> **Provided material**:
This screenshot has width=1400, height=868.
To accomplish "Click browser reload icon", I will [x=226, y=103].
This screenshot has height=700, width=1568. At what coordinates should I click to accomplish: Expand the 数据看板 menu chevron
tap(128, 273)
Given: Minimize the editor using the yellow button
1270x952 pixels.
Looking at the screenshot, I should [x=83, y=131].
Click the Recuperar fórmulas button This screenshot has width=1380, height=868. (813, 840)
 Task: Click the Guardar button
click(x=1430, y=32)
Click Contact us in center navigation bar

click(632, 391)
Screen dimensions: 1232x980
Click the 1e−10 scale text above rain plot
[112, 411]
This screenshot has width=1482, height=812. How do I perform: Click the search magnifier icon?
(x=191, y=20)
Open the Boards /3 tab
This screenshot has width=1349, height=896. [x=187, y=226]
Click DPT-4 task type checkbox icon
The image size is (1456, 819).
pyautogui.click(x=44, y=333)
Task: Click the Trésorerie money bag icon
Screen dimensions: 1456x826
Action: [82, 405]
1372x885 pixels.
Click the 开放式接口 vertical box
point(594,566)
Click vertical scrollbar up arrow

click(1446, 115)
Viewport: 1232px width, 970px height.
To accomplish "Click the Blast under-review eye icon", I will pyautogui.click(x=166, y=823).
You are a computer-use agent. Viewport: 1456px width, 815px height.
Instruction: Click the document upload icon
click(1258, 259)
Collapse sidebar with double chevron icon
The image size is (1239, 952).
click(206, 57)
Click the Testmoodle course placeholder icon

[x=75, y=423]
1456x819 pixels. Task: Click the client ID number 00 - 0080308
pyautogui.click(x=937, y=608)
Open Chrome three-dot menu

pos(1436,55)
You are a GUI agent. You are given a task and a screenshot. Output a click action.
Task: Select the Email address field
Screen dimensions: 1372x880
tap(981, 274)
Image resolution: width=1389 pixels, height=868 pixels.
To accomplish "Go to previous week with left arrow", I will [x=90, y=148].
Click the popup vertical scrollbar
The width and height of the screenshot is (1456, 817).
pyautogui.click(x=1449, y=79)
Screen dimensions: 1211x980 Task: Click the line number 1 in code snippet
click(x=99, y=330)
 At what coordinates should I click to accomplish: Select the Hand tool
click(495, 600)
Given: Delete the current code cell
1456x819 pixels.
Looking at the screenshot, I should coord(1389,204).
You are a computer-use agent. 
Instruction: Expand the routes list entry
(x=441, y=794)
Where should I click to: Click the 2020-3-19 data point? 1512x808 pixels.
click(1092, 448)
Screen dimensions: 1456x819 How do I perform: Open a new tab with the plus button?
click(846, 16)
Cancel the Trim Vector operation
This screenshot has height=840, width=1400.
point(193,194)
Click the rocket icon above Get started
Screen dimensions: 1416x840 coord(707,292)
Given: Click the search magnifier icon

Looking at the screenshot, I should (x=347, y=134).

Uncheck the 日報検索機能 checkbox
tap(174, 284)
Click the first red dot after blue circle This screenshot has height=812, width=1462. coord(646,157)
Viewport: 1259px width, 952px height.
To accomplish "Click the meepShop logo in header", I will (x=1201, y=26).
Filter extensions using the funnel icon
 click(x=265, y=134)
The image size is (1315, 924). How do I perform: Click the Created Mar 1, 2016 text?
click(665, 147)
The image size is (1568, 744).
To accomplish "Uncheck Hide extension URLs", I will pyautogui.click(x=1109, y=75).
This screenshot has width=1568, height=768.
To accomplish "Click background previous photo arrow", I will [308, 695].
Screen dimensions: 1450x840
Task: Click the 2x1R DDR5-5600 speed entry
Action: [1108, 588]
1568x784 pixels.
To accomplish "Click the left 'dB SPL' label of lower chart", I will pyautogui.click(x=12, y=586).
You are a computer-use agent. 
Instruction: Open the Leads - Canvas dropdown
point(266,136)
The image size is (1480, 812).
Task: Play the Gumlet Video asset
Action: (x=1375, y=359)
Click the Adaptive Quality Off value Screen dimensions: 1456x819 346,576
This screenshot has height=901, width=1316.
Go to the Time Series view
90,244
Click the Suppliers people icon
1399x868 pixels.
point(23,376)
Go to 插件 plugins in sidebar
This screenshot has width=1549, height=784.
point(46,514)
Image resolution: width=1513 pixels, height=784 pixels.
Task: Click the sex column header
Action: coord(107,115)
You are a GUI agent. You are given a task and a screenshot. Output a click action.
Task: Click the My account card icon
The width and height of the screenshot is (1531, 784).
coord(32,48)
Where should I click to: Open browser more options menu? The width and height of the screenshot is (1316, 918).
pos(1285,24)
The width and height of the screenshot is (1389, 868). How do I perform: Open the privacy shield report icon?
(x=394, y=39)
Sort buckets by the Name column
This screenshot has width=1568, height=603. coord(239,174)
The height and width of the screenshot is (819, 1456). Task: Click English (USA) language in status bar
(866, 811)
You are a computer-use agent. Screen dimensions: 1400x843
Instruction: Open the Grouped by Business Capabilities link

> **Work to complete**:
Search the preceding listing for the word "computer" and pull out every line that holds it.

> **Reply to the task**:
You are a computer-use agent. Viewport: 1456px width, 815px height.
You are a computer-use agent. 
You are a computer-use agent. 
You are a computer-use agent. Screen dimensions: 1400x843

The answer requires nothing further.